* [Set task] Copy out all of the records below, putting "capture" in place of every "screenshot" and keeping everything else the same. Leave the pictures out.
========================
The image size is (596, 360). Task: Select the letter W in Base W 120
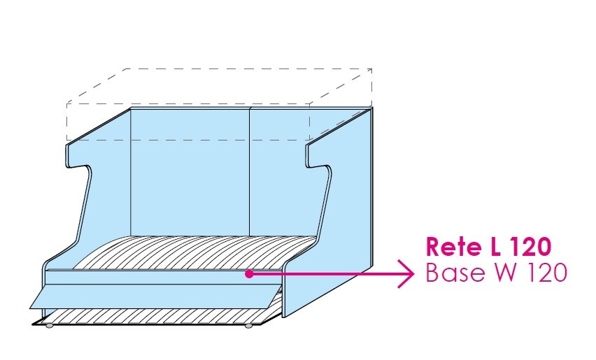click(502, 273)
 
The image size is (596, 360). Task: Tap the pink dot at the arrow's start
click(249, 274)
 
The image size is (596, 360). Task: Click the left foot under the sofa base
click(48, 325)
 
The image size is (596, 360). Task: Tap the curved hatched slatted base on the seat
click(189, 252)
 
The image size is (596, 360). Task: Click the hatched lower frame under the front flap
click(154, 316)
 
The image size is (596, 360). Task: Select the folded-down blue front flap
click(154, 295)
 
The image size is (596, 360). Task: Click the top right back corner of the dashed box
click(371, 69)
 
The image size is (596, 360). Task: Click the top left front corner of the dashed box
click(67, 103)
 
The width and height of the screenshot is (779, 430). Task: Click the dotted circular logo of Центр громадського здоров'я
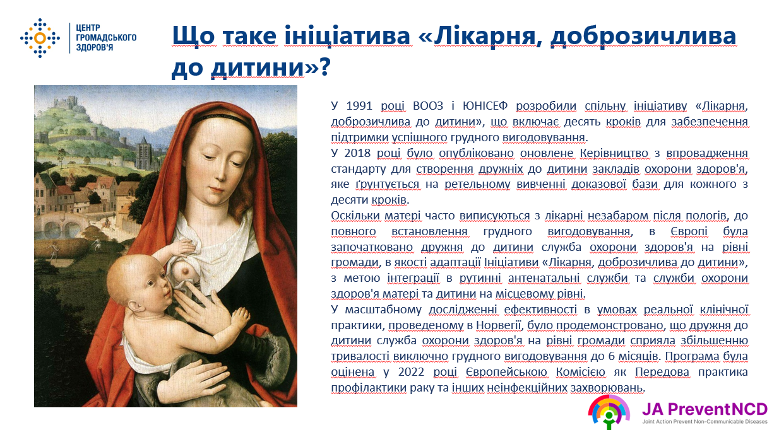coord(40,38)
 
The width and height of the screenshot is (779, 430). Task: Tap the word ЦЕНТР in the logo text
coord(88,28)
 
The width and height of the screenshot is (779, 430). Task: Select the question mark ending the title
coord(324,66)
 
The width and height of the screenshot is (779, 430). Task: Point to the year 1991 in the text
coord(360,105)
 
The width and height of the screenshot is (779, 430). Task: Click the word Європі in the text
coord(689,231)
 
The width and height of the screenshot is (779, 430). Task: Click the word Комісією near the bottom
coord(580,372)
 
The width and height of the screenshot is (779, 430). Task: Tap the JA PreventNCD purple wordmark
coord(705,409)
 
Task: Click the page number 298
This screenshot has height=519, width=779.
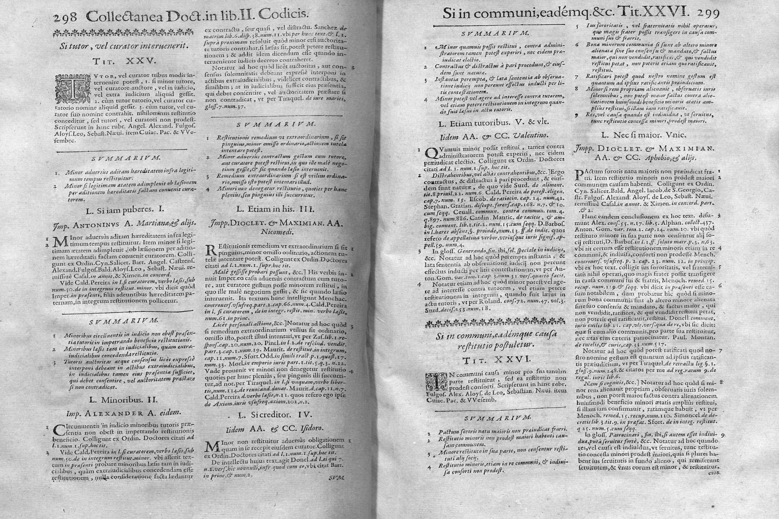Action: [x=65, y=16]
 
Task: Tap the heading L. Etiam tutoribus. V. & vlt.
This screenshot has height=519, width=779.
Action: [x=487, y=124]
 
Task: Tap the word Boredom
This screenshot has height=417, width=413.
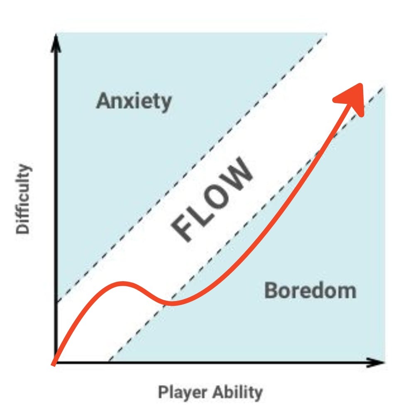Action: [310, 291]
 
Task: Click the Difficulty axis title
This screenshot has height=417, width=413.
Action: [23, 199]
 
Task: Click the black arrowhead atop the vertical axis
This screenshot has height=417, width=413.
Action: [56, 43]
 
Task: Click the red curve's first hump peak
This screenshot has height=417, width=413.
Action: [122, 284]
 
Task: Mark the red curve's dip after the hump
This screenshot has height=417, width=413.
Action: [172, 303]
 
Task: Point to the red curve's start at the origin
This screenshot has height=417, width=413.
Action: [53, 364]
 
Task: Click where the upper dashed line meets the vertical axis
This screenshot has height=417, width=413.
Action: [57, 302]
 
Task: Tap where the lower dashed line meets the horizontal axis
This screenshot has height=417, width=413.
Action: [109, 361]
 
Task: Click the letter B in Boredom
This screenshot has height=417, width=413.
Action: [271, 291]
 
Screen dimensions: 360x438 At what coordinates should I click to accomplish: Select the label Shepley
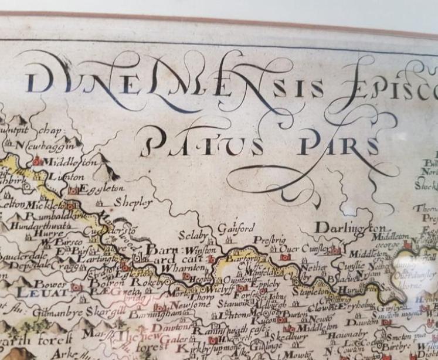[134, 202]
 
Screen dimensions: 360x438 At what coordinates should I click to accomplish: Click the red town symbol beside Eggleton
[73, 191]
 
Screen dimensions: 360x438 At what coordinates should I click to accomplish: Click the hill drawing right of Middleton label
[109, 161]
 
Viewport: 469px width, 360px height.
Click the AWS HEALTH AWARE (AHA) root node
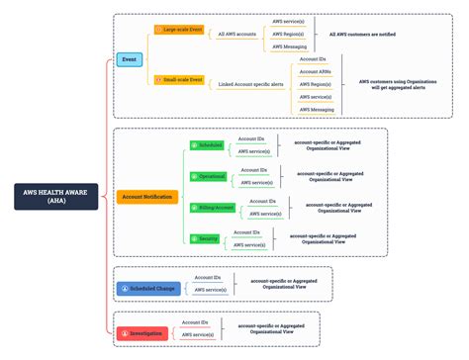[56, 197]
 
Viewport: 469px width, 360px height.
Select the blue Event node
[129, 59]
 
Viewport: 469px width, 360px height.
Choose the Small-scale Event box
[180, 79]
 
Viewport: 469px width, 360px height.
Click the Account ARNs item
[316, 72]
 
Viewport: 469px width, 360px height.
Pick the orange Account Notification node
[146, 197]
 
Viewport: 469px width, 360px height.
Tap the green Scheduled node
[208, 145]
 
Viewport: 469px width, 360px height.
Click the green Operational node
[209, 176]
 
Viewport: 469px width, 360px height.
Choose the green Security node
[206, 238]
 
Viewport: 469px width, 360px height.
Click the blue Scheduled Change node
[150, 288]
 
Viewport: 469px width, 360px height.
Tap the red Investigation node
[146, 333]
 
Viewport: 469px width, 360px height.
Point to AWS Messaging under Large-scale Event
[290, 45]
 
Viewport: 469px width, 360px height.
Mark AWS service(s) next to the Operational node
[256, 183]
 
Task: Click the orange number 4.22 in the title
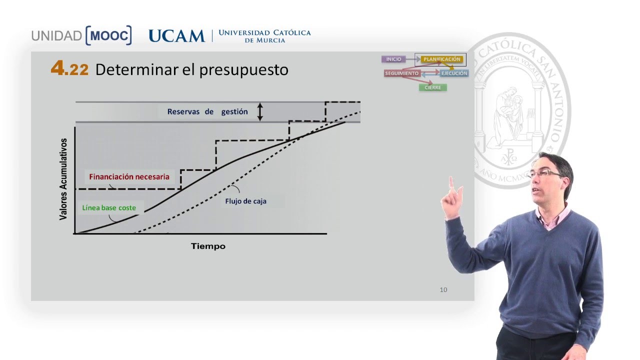(70, 69)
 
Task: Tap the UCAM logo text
(176, 36)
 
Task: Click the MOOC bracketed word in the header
(108, 36)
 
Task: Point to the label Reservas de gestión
(208, 112)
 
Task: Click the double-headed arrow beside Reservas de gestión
(260, 112)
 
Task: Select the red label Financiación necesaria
(129, 176)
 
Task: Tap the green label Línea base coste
(109, 208)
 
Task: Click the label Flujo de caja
(246, 201)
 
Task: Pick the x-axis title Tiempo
(208, 246)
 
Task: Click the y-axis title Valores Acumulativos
(64, 179)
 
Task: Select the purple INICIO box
(394, 59)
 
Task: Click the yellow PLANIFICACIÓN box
(442, 60)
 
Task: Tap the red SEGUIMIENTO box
(402, 73)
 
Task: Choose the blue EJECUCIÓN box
(454, 73)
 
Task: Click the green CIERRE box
(432, 88)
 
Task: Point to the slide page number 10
(443, 290)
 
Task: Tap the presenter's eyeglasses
(542, 174)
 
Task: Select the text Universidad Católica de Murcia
(264, 36)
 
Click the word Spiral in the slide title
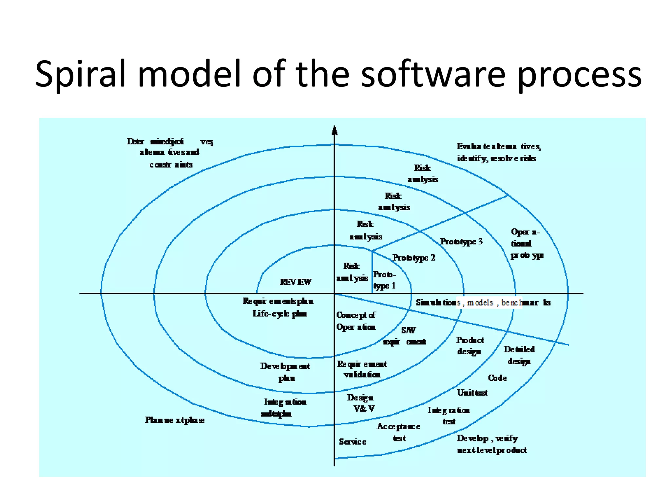(81, 74)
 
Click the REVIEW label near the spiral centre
(296, 282)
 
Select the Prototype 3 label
(461, 242)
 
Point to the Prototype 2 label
(414, 258)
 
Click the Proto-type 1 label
(384, 280)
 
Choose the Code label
(497, 378)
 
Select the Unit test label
(472, 393)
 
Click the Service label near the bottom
(352, 442)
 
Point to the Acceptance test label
(398, 432)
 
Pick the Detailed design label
(519, 355)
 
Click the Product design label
(470, 346)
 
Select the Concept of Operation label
(356, 321)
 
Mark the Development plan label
(285, 372)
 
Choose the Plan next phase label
(175, 420)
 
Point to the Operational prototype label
(526, 243)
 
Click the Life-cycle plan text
(279, 314)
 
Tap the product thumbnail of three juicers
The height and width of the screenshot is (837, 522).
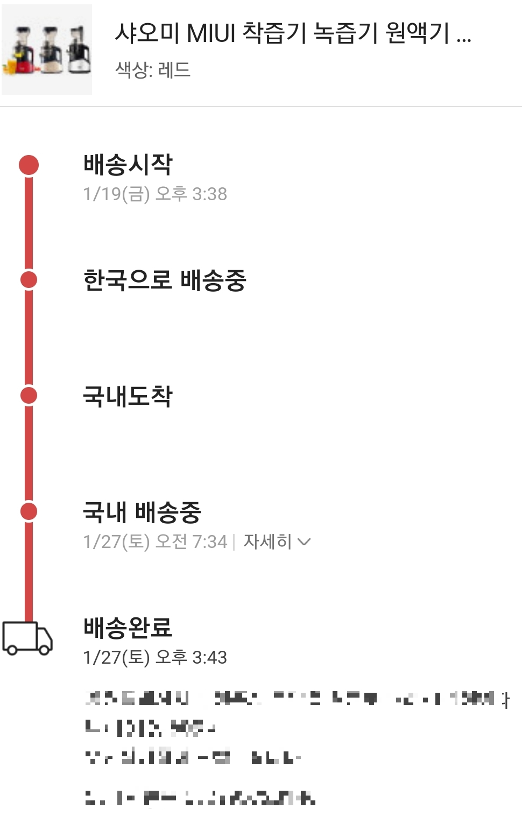point(47,50)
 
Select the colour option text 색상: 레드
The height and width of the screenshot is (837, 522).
point(153,70)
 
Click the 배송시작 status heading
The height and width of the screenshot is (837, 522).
point(128,164)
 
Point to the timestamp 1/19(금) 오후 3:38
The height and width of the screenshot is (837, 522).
point(155,194)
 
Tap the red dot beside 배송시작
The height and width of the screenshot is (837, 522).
point(29,165)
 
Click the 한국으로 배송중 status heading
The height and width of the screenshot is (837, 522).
point(165,280)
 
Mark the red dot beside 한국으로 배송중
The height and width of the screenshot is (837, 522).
point(29,280)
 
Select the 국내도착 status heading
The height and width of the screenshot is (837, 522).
point(128,396)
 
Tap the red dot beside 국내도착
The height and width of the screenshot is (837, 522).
point(29,396)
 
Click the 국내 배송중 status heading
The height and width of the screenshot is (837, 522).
point(142,512)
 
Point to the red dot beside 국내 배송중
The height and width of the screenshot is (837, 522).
point(29,511)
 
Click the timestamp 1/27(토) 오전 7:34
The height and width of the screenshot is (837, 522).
point(155,541)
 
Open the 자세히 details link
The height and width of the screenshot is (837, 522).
point(267,541)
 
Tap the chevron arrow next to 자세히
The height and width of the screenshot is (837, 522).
point(304,542)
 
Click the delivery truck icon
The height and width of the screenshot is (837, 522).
point(27,638)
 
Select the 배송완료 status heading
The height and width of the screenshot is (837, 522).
point(128,628)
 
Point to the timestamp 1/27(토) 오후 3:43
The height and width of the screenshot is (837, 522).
point(155,657)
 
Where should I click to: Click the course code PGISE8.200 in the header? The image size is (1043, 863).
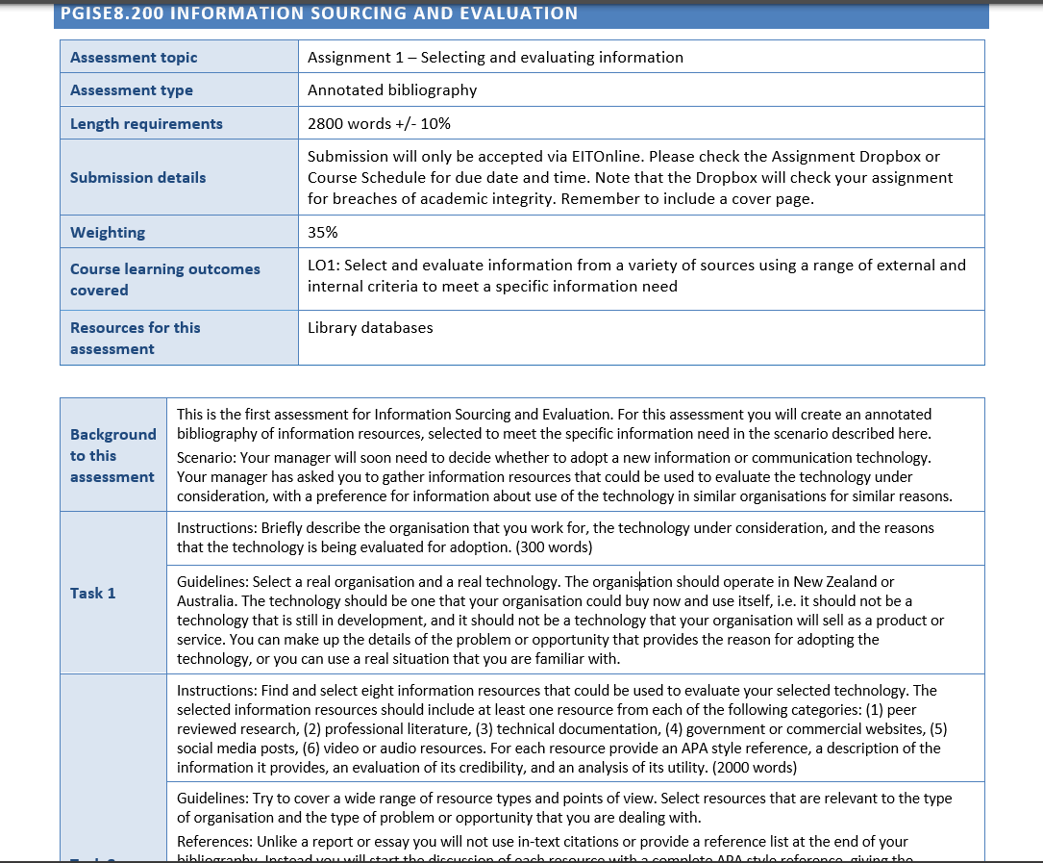tap(106, 13)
========================
* [Finished exercise]
The image size is (596, 360). Task: Select the letter W in Base W 120
click(502, 273)
 
The image size is (596, 360). Task: Tap the pink dot at the arrow's start
click(249, 274)
 
The image size is (596, 360). Task: Click the left foot under the sofa base
click(48, 325)
 
The image size is (596, 360). Task: Tap the curved hatched slatted base on the seat
click(189, 252)
 
The image size is (596, 360). Task: Click the hatched lower frame under the front flap
click(154, 316)
 
The image size is (596, 360). Task: Select the folded-down blue front flap
click(154, 295)
 
The image size is (596, 360). Task: Click the top right back corner of the dashed box
click(371, 69)
 
The image size is (596, 360). Task: Click the top left front corner of the dashed box
click(67, 103)
 
The width and height of the capture is (779, 430). Task: Click the dotted circular logo of Центр громадського здоров'я
coord(40,38)
 
The width and height of the capture is (779, 430). Task: Tap the word ЦЕНТР in the logo text
coord(88,28)
 
The width and height of the capture is (779, 430). Task: Select the question mark ending the title
coord(324,66)
 
The width and height of the capture is (779, 430). Task: Point to the year 1991 in the text
coord(360,105)
 
The width and height of the capture is (779, 430). Task: Click the word Європі in the text
coord(689,231)
 
The width and height of the capture is (779, 430). Task: Click the word Комісією near the bottom
coord(580,372)
 
The width and height of the capture is (779, 430). Task: Tap the JA PreventNCD purple wordmark
coord(705,409)
 
Task: Click the page number 298
This capture has height=519, width=779.
Action: [x=65, y=16]
 
Task: Tap the heading L. Etiam tutoribus. V. & vlt.
This capture has height=519, width=779.
Action: [x=487, y=124]
 
Task: Tap the word Boredom
This capture has height=417, width=413.
Action: [310, 291]
 
Task: Click the Difficulty axis title
This capture has height=417, width=413.
Action: [23, 199]
 
Task: Click the black arrowhead atop the vertical axis
This capture has height=417, width=413.
Action: [56, 43]
 
Task: Click the red curve's first hump peak
This capture has height=417, width=413.
Action: [122, 284]
 
Task: Mark the red curve's dip after the hump
This capture has height=417, width=413.
Action: [172, 303]
 
Task: Point to the red curve's start at the origin
This capture has height=417, width=413.
Action: [53, 364]
 
Task: Click where the upper dashed line meets the vertical axis
This capture has height=417, width=413.
Action: [57, 302]
 
Task: Tap where the lower dashed line meets the horizontal axis
This capture has height=417, width=413.
Action: [109, 361]
 
Task: Click the letter B in Boredom
This capture has height=417, width=413.
Action: [271, 291]
 
Screen dimensions: 360x438 At what coordinates should I click to accomplish: Select the label Shepley
[134, 202]
 
Screen dimensions: 360x438 At what coordinates should I click to accomplish: Click the red town symbol beside Eggleton
[73, 191]
 
Screen dimensions: 360x438 At what coordinates should I click to accomplish: Click the hill drawing right of Middleton label
[109, 161]
 
Viewport: 469px width, 360px height.
Click the AWS HEALTH AWARE (AHA) root node
[56, 197]
 
Viewport: 469px width, 360px height.
Select the blue Event node
[129, 59]
 
Viewport: 469px width, 360px height.
Choose the Small-scale Event box
[180, 79]
 
Viewport: 469px width, 360px height.
Click the Account ARNs item
[316, 72]
 
Viewport: 469px width, 360px height.
Pick the orange Account Notification node
[146, 197]
 
Viewport: 469px width, 360px height.
Tap the green Scheduled node
[208, 145]
 
Viewport: 469px width, 360px height.
Click the green Operational node
[209, 176]
 
Viewport: 469px width, 360px height.
Choose the green Security node
[206, 238]
 
Viewport: 469px width, 360px height.
Click the blue Scheduled Change node
[150, 288]
 
Viewport: 469px width, 360px height.
Tap the red Investigation node
[146, 333]
 
Viewport: 469px width, 360px height.
Point to AWS Messaging under Large-scale Event
[290, 45]
 
Viewport: 469px width, 360px height.
Mark AWS service(s) next to the Operational node
[256, 183]
 
Task: Click the orange number 4.22 in the title
(70, 69)
 
Task: Tap the UCAM logo text
(176, 36)
 
Task: Click the MOOC bracketed word in the header
(108, 36)
 
Task: Point to the label Reservas de gestión
(208, 112)
 
Task: Click the double-headed arrow beside Reservas de gestión
(260, 112)
 
Task: Select the red label Financiación necesaria
(129, 176)
 
Task: Tap the green label Línea base coste
(109, 208)
 
Task: Click the label Flujo de caja
(246, 201)
 
Task: Pick the x-axis title Tiempo
(208, 246)
 
Task: Click the y-axis title Valores Acumulativos
(64, 179)
 
Task: Select the purple INICIO box
(394, 59)
 
Task: Click the yellow PLANIFICACIÓN box
(442, 60)
 
Task: Tap the red SEGUIMIENTO box
(402, 73)
 
Task: Choose the blue EJECUCIÓN box
(454, 73)
 
Task: Click the green CIERRE box
(432, 88)
 
Task: Point to the slide page number 10
(443, 290)
 
Task: Tap the presenter's eyeglasses
(542, 174)
 
Task: Select the text Universidad Católica de Murcia
(264, 36)
 
Click the word Spiral in the slide title
(81, 74)
 
Click the REVIEW label near the spiral centre
(296, 282)
 
Select the Prototype 3 label
(461, 242)
 
Point to the Prototype 2 label
(414, 258)
 
Click the Proto-type 1 label
(384, 280)
 
Choose the Code label
(497, 378)
 
Select the Unit test label
(472, 393)
 
Click the Service label near the bottom
(352, 442)
 
Point to the Acceptance test label
(398, 432)
 
Pick the Detailed design label
(519, 355)
 
Click the Product design label
(470, 346)
 
Select the Concept of Operation label
(356, 321)
 
Mark the Development plan label
(285, 372)
 
Choose the Plan next phase label
(175, 420)
 
Point to the Operational prototype label
(526, 243)
 
Click the Life-cycle plan text
(279, 314)
 
Tap the product thumbnail of three juicers
The height and width of the capture is (837, 522).
point(47,50)
 
Select the colour option text 색상: 레드
The height and width of the capture is (837, 522).
point(153,70)
 
Click the 배송시작 status heading
The height and width of the capture is (837, 522).
point(128,164)
 
Point to the timestamp 1/19(금) 오후 3:38
The height and width of the capture is (837, 522).
point(155,194)
 
Tap the red dot beside 배송시작
The height and width of the capture is (837, 522).
point(29,165)
 
Click the 한국으로 배송중 status heading
The height and width of the capture is (837, 522).
point(165,280)
 
Mark the red dot beside 한국으로 배송중
The height and width of the capture is (837, 522).
point(29,280)
 
Select the 국내도착 status heading
The height and width of the capture is (837, 522).
point(128,396)
 
Tap the red dot beside 국내도착
The height and width of the capture is (837, 522).
point(29,396)
 
Click the 국내 배송중 status heading
The height and width of the capture is (837, 522).
point(142,512)
 
Point to the red dot beside 국내 배송중
The height and width of the capture is (837, 522).
point(29,511)
 
Click the timestamp 1/27(토) 오전 7:34
The height and width of the capture is (837, 522).
point(155,541)
 
Open the 자세히 details link
The height and width of the capture is (837, 522).
point(267,541)
 
Tap the chevron arrow next to 자세히
The height and width of the capture is (837, 522).
point(304,542)
 
Click the delivery truck icon
The height and width of the capture is (837, 522).
point(27,638)
 
Select the 배송완료 status heading
The height and width of the capture is (837, 522).
point(128,628)
 
Point to the timestamp 1/27(토) 오후 3:43
The height and width of the capture is (837, 522).
point(155,657)
 
Where should I click to: Click the course code PGISE8.200 in the header? The image size is (1043, 863).
tap(106, 13)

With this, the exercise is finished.